The core practice is conformance to WCAG (Web Content Accessibility Guidelines), currently version 2.2. WCAG defines three conformance levels: A (essential), AA (typical legal target), and AAA (highest). AA conformance covers the bulk of real-world needs: sufficient contrast, keyboard navigation, screen-reader support, and semantic structure. Designing for AA from the start costs little; retrofitting AA onto an inaccessible product costs 5–10×.
Origin
Modern web accessibility traces to Tim Berners-Lee's original vision ("The power of the Web is in its universality") and the W3C Web Accessibility Initiative founded in 1997. WCAG 1.0 shipped in 1999; the current WCAG 2.2 in 2023.
How it works
- Design semantic HTML structure — headings in order, landmarks, lists where appropriate.
- Ensure colour contrast meets WCAG AA — 4.5:1 for body text, 3:1 for large text and UI elements.
- Make every interactive element keyboard-reachable and focusable, with visible focus indicators.
- Add accessible names to controls (aria-label or visible label) and alt text to meaningful images.
- Test with screen readers (NVDA, JAWS, VoiceOver) and keyboard-only navigation.
- Run automated audits (Lighthouse, Axe, WAVE) — they catch ~30% of issues; manual testing catches the rest.
When to use it
Use when
- Always. Accessibility is a baseline for every public-facing product.
- Especially critical: government, healthcare, education, banking, and any product with regulatory exposure.
- When designing for older audiences — vision and motor needs scale with age.
Skip when
- There is no "when not". The right question is "how thorough?" — minimum WCAG AA, but resource-constrained teams may stage the work.
Key metrics
- Lighthouse Accessibility score (0–100).
- Number of WCAG 2.2 AA failures detected by automated tooling.
- Manual audit pass rate (per Axe, WAVE, or AccessLint).
- Real-user feedback from people who use assistive technology.
Examples
- Accessibility audits found 60% of our buttons failed contrast — and improving contrast lifted overall conversion.
- Accessibility is not a checklist — it's a baseline.
- The site passed WCAG 2.2 AA conformance before launch.
In practice at Makreate
Makreate ships products to WCAG 2.1/2.2 AA by default. It's the right thing to do, expands your addressable market, and reduces legal exposure. On a recent retail site, we redesigned the colour palette to meet 4.5:1 contrast everywhere — and the contrast improvements lifted CTA conversion on the homepage by 11% (everyone benefits from readable buttons, not just users with low vision).
UX Design →Common mistakes
- Treating accessibility as a final-stage audit. Retrofit costs 10× design-time cost.
- Relying solely on automated audits. They catch ~30% of issues — the rest need manual review.
- Adding ARIA where semantic HTML would have done the job. "No ARIA is better than bad ARIA."
- Designing for screen readers only and forgetting keyboard users, low-vision users, and cognitive disabilities.

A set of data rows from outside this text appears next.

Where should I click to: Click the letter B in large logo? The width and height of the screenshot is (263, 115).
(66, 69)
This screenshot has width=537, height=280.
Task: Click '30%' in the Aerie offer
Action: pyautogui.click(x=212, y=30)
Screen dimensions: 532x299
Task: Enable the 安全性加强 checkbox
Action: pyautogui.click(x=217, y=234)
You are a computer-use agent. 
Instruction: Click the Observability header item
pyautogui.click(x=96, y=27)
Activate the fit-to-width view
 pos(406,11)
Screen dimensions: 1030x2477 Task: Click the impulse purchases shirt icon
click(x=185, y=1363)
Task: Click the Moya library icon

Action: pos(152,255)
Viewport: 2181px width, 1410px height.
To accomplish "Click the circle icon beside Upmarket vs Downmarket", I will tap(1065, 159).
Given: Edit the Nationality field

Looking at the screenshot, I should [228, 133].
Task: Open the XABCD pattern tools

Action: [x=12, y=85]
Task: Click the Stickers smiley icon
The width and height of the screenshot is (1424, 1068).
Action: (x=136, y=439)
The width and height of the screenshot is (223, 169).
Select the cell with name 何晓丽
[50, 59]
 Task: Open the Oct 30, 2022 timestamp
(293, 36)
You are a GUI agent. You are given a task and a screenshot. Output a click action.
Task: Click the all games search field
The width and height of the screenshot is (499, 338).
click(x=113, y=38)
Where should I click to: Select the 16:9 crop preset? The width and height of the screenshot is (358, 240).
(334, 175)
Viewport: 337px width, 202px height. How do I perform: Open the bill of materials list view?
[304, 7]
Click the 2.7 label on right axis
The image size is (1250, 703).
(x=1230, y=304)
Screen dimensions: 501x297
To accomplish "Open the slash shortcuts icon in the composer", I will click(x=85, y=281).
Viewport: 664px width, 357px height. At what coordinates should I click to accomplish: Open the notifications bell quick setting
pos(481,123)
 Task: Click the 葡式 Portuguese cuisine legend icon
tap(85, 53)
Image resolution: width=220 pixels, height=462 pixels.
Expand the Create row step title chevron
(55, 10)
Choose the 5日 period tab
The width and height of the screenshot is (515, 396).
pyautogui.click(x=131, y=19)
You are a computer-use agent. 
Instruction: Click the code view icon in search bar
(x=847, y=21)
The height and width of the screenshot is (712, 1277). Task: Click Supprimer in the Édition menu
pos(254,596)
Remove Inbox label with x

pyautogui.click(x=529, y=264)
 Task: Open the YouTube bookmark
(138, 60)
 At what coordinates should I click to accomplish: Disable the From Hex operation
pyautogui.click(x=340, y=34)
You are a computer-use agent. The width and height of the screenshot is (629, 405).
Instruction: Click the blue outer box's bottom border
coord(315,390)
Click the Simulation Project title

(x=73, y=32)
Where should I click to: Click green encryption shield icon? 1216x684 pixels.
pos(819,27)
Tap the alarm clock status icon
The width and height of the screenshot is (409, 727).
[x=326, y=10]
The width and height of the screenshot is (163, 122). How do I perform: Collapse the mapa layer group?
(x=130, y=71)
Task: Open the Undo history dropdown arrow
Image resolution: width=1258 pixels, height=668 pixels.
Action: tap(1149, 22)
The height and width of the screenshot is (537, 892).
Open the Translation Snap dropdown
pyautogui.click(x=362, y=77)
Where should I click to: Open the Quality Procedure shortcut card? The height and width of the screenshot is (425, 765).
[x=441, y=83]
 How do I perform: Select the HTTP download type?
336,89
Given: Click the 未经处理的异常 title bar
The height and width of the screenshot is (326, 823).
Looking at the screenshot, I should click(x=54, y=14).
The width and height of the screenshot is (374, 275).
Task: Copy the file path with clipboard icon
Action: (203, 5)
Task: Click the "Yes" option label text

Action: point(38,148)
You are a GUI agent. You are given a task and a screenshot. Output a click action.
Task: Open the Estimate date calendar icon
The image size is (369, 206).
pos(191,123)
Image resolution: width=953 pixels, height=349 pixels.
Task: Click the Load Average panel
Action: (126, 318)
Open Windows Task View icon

- Treating accessibility as charity. It's a baseline, like security — you don't ship insecure products either.
Frequently asked
What is WCAG conformance level should I target?
AA is the standard target — referenced in most regulations and legal guidance. AAA is rarely required and not always achievable on every page.
Is accessibility legally required?
Increasingly, yes. ADA (US), EAA (Europe), AODA (Ontario), and EN 301 549 (EU public sector) all carry accessibility obligations. Lawsuits over inaccessible commercial sites are common.
Does accessibility hurt design?
No. Constraints sharpen design. Contrast, focus order, and clear hierarchy improve outcomes for every user — not just those with disabilities.